DATA Step, Macro, Functions and more

Understanding sql count (*) as X, var1, var2, var3, and purpose of "group by".

Reply
Occasional Contributor
Posts: 16

Understanding sql count (*) as X, var1, var2, var3, and purpose of "group by".

I am trying to understand this code inherited from a coworker who is no longer here:

 

proc sql;
		create table mode_a_1 as
		select count(*) as num_obs, ndcnum, metqty, daysupp
		from collapse_drugs_2 (where=(daysupp^=.))
		group by ndcnum, daysupp, metqty
		order by ndcnum, metqty, num_obs desc;
	quit;

	proc means data=mode_a_1 noprint nway missing;
		class ndcnum num_obs metqty;
		var daysupp;
		output out=mode_a_2 (drop=_:) mean=;
		proc sort; by ndcnum metqty descending num_obs;
	run;

For context, collapse_drugs_2 is a dataset with drug claims. 

 

Questions: 

 

1. For the proc sql step, is this an accurate understanding of what the code is doing? 

 

Create a dataset called "mode_a_1" that is based off of all rows of collapse_drug_2 (where daysupp values are not missing), where we also create a new variable called "num_obs" that counts the number of observations for each unique combination of ndcnum, metqty, daysupp. 

 

Then order by ascending ndcnum, metqty, and then by descending num_obs. 

 

2. If the above is true, why is the "group by" line necessary?

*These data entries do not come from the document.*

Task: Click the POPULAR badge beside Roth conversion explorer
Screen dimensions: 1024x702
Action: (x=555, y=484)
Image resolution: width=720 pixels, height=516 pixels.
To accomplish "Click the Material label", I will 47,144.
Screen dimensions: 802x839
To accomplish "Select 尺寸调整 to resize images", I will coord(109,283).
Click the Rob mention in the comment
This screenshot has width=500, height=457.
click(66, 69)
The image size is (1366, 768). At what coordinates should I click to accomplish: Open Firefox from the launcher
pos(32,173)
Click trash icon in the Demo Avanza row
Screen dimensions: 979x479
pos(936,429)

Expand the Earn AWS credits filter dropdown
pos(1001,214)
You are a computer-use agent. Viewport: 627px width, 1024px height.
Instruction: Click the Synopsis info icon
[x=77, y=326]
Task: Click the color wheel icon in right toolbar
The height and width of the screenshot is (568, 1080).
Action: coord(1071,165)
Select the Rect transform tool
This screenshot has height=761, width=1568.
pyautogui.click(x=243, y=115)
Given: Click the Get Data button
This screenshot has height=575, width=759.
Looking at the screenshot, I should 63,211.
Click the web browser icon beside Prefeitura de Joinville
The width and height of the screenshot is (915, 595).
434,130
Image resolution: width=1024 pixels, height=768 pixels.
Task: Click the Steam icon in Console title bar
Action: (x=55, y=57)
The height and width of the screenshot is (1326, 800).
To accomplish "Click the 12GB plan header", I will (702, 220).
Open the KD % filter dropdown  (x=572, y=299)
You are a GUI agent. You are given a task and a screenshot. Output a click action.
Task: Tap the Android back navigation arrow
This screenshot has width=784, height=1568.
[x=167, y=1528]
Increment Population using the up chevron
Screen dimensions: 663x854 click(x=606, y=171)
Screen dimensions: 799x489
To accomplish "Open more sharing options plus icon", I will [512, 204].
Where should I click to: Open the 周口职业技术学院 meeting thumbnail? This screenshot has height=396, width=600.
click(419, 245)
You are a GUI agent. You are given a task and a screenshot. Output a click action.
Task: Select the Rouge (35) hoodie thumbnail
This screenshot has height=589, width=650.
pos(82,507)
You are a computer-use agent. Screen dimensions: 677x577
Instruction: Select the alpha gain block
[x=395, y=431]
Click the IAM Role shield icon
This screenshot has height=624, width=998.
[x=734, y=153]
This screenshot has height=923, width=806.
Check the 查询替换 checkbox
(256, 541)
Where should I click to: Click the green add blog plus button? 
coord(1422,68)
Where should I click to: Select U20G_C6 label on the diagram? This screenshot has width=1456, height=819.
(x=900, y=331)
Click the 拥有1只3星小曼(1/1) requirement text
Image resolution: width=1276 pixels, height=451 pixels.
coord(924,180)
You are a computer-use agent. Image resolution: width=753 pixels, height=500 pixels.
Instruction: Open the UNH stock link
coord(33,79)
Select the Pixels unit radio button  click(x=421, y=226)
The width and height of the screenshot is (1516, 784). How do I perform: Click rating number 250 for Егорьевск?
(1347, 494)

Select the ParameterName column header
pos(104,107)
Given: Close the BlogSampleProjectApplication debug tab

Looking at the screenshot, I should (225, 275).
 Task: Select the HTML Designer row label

Isn't the combination of ndcnum, metqty, daysupp already specified in the select count (*) line? 

 

3. Why is the proc means step necessary? Aren't all daysupp (and therefore mean of daysupp) for each ndcnum, num_obs, metsqty combination the same, because that's how we by definition organized the mode_a_1 dataset? Isn't mode_a_1 the same dataset as mode_a_2? 

 

Thanks, 

Trusted Advisor
Posts: 1,128

Re: Understanding sql count (*) as X, var1, var2, var3, and purpose of "group by".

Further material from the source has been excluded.